* **DATA SHOWN**:
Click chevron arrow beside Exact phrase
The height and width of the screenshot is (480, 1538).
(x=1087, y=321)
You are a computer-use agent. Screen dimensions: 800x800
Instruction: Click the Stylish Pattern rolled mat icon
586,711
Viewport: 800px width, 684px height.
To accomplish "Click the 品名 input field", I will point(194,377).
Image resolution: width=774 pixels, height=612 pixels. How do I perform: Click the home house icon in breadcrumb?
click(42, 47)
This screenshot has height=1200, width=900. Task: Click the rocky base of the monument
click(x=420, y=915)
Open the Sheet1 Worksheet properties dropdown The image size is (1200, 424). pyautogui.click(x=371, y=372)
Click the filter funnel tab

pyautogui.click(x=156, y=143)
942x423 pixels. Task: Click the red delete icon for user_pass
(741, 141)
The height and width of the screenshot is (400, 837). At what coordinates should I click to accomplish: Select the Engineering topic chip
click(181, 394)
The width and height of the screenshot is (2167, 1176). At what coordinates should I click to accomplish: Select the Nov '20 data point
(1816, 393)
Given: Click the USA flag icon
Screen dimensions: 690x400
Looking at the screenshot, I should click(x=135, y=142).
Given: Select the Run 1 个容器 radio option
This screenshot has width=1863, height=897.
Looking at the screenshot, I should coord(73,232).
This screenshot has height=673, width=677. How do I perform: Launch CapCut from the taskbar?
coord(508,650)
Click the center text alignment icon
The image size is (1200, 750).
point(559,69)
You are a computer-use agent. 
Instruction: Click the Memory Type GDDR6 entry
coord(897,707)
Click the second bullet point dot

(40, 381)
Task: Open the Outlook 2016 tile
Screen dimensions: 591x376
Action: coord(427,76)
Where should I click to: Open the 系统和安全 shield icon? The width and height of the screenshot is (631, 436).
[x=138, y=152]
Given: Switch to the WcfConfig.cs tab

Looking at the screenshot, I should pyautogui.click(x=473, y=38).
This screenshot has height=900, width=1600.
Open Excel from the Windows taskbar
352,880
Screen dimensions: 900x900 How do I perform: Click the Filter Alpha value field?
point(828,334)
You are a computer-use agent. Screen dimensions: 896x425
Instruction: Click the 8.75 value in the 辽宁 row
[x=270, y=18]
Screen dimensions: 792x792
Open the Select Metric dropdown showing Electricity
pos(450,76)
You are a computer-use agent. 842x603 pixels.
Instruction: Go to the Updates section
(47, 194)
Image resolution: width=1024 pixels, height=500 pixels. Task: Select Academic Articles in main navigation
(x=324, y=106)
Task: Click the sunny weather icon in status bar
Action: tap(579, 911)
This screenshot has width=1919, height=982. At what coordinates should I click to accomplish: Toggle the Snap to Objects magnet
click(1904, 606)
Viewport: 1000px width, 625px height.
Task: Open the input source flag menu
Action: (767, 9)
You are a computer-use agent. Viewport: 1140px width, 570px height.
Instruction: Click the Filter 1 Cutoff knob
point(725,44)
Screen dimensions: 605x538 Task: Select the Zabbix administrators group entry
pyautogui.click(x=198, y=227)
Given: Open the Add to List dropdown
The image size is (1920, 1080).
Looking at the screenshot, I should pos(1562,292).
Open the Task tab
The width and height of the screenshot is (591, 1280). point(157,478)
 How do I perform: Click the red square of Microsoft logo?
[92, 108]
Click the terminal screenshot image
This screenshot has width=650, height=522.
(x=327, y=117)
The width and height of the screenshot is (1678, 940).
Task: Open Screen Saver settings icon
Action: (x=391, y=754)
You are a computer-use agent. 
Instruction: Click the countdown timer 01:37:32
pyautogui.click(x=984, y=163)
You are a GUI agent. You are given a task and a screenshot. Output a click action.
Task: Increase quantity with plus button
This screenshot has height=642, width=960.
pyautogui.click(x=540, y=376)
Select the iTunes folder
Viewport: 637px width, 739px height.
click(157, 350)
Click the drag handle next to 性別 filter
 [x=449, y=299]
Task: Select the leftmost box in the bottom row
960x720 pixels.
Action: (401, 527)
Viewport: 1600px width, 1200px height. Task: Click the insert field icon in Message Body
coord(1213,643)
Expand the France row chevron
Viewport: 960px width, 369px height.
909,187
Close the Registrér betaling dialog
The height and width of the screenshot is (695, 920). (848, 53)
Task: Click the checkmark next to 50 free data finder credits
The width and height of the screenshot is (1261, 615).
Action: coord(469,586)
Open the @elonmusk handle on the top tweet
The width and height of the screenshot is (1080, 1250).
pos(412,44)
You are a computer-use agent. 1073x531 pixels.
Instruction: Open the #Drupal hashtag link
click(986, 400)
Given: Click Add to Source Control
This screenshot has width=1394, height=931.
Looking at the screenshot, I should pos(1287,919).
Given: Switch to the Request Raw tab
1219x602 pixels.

* **WHAT TO PRODUCE**: Nothing is to be left out when the listing is copied, and every line must match exactly.

* **ANSWER SECTION**:
Click chevron arrow beside Exact phrase
The height and width of the screenshot is (480, 1538).
(x=1087, y=321)
You are a computer-use agent. Screen dimensions: 800x800
Instruction: Click the Stylish Pattern rolled mat icon
586,711
Viewport: 800px width, 684px height.
To accomplish "Click the 品名 input field", I will point(194,377).
Image resolution: width=774 pixels, height=612 pixels. How do I perform: Click the home house icon in breadcrumb?
click(42, 47)
This screenshot has height=1200, width=900. Task: Click the rocky base of the monument
click(x=420, y=915)
Open the Sheet1 Worksheet properties dropdown The image size is (1200, 424). pyautogui.click(x=371, y=372)
Click the filter funnel tab

pyautogui.click(x=156, y=143)
942x423 pixels. Task: Click the red delete icon for user_pass
(741, 141)
The height and width of the screenshot is (400, 837). At what coordinates should I click to accomplish: Select the Engineering topic chip
click(181, 394)
The width and height of the screenshot is (2167, 1176). At what coordinates should I click to accomplish: Select the Nov '20 data point
(1816, 393)
Given: Click the USA flag icon
Screen dimensions: 690x400
Looking at the screenshot, I should click(x=135, y=142).
Given: Select the Run 1 个容器 radio option
This screenshot has width=1863, height=897.
Looking at the screenshot, I should coord(73,232).
This screenshot has height=673, width=677. How do I perform: Launch CapCut from the taskbar?
coord(508,650)
Click the center text alignment icon
The image size is (1200, 750).
point(559,69)
You are a computer-use agent. 
Instruction: Click the Memory Type GDDR6 entry
coord(897,707)
Click the second bullet point dot

(40, 381)
Task: Open the Outlook 2016 tile
Screen dimensions: 591x376
Action: coord(427,76)
Where should I click to: Open the 系统和安全 shield icon? The width and height of the screenshot is (631, 436).
[x=138, y=152]
Given: Switch to the WcfConfig.cs tab

Looking at the screenshot, I should pyautogui.click(x=473, y=38).
This screenshot has height=900, width=1600.
Open Excel from the Windows taskbar
352,880
Screen dimensions: 900x900 How do I perform: Click the Filter Alpha value field?
point(828,334)
You are a computer-use agent. Screen dimensions: 896x425
Instruction: Click the 8.75 value in the 辽宁 row
[x=270, y=18]
Screen dimensions: 792x792
Open the Select Metric dropdown showing Electricity
pos(450,76)
You are a computer-use agent. 842x603 pixels.
Instruction: Go to the Updates section
(47, 194)
Image resolution: width=1024 pixels, height=500 pixels. Task: Select Academic Articles in main navigation
(x=324, y=106)
Task: Click the sunny weather icon in status bar
Action: tap(579, 911)
This screenshot has width=1919, height=982. At what coordinates should I click to accomplish: Toggle the Snap to Objects magnet
click(1904, 606)
Viewport: 1000px width, 625px height.
Task: Open the input source flag menu
Action: (767, 9)
You are a computer-use agent. Viewport: 1140px width, 570px height.
Instruction: Click the Filter 1 Cutoff knob
point(725,44)
Screen dimensions: 605x538 Task: Select the Zabbix administrators group entry
pyautogui.click(x=198, y=227)
Given: Open the Add to List dropdown
The image size is (1920, 1080).
Looking at the screenshot, I should pos(1562,292).
Open the Task tab
The width and height of the screenshot is (591, 1280). point(157,478)
 How do I perform: Click the red square of Microsoft logo?
[92, 108]
Click the terminal screenshot image
This screenshot has width=650, height=522.
(x=327, y=117)
The width and height of the screenshot is (1678, 940).
Task: Open Screen Saver settings icon
Action: (x=391, y=754)
You are a computer-use agent. 
Instruction: Click the countdown timer 01:37:32
pyautogui.click(x=984, y=163)
You are a GUI agent. You are given a task and a screenshot. Output a click action.
Task: Increase quantity with plus button
This screenshot has height=642, width=960.
pyautogui.click(x=540, y=376)
Select the iTunes folder
Viewport: 637px width, 739px height.
click(157, 350)
Click the drag handle next to 性別 filter
 [x=449, y=299]
Task: Select the leftmost box in the bottom row
960x720 pixels.
Action: (401, 527)
Viewport: 1600px width, 1200px height. Task: Click the insert field icon in Message Body
coord(1213,643)
Expand the France row chevron
Viewport: 960px width, 369px height.
909,187
Close the Registrér betaling dialog
The height and width of the screenshot is (695, 920). (848, 53)
Task: Click the checkmark next to 50 free data finder credits
The width and height of the screenshot is (1261, 615).
Action: coord(469,586)
Open the @elonmusk handle on the top tweet
The width and height of the screenshot is (1080, 1250).
pos(412,44)
You are a computer-use agent. 1073x531 pixels.
Instruction: Open the #Drupal hashtag link
click(986, 400)
Given: Click Add to Source Control
This screenshot has width=1394, height=931.
Looking at the screenshot, I should pos(1287,919).
Given: Switch to the Request Raw tab
1219x602 pixels.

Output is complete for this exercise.